The trouble was tomorrow never came -- from the first World Trade Center attack to Khobar Towers to the African Embassy bombings to the USS Cole. Manana is not a policy. The Iranians are merely the latest to understand that.


Ahmadinejad has one thing on his side: Time. He will use the nations that hate America to his advantage, letting the question of his nuclear program wend its way through the UN--that labyrinth of slow-motion processes and reports, of votes and vetoes.

The problem we have in dealing with Iran is bigger than the UN. The problem is that we're civilized countries. The problem really is that Natural Selection has been working against us for the past century.

Each war that we've fought, starting with...which? I'll go back to World War I. Britain had a generation of young men--the ones who understood the need to fight against tyranny and agression--decimated. So many of these men died without passing their genes and their understanding of the world to the next generation. And America faced the same thing on a smaller scale.

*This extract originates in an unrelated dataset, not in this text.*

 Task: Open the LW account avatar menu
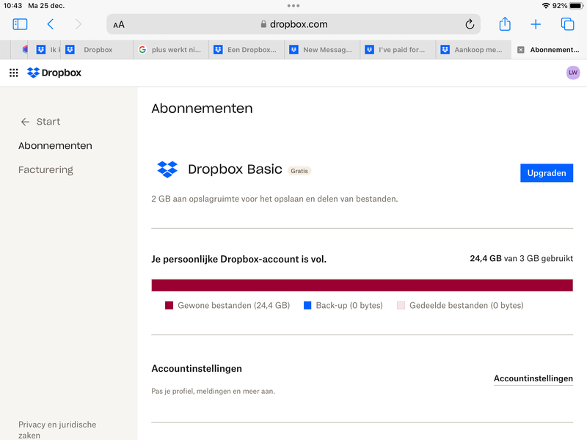[x=573, y=73]
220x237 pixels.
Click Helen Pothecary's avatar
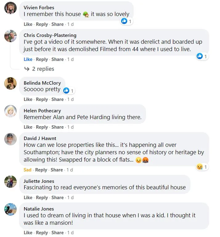[10, 111]
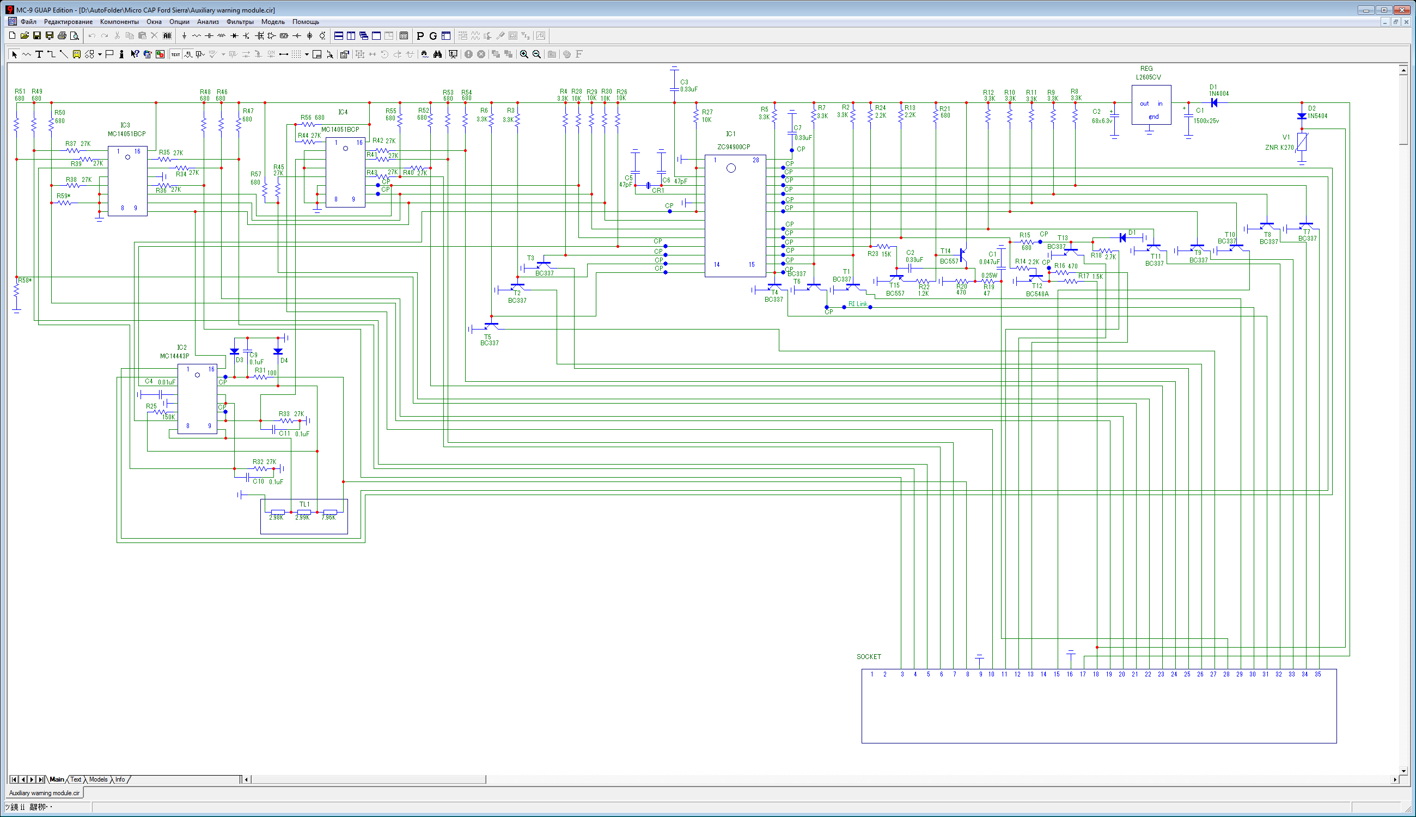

World War II did the same for both countries. And Korea and Vietnam did it some more for us. Each generation has fewer willing to stand up to the men who would annihiliate whole populations. Each generation has more and more wussies who would let either their fear or their pampered lives keep them from taking action when it can still be effective. Each generation has more people like Bill Clinton, who are content to wait until "tomorrow" to act, while they try for an "alternative way."

The Iranians understand that, and they'll be ready to act just as soon as they see that we're not.

3 comments:

janice said...

The islamic "umma" is a patient lot. They've been waiting for 27 years, nothing but time on their side. The UN, EU and IAEA are powerless to stop them, and they know it. What the liberals don't seem to take into account, a nuclear Iran threatens the entire world. I bet if saudi arabia gets hit we'll be passing that bill to drill in ANWR.

SkyePuppy said...

Charlie,

I agree that it's a lose, lose proposition. But since I have to lose, I'd rather do it in a way that keeps Iran from having nukes. Better to face suicide bombers now and then than to have Iran obliterating vast sections of other countries.

janice said...

The muslim world already hates us (the west). Striking iran, keeping them nuke free also sends a strong message to china, whose been suppling them with missiles that carry nuclear war heads. Lose, lose... Yes, but I "lose" to strike first before Israel or half of europe is a glass parking lot!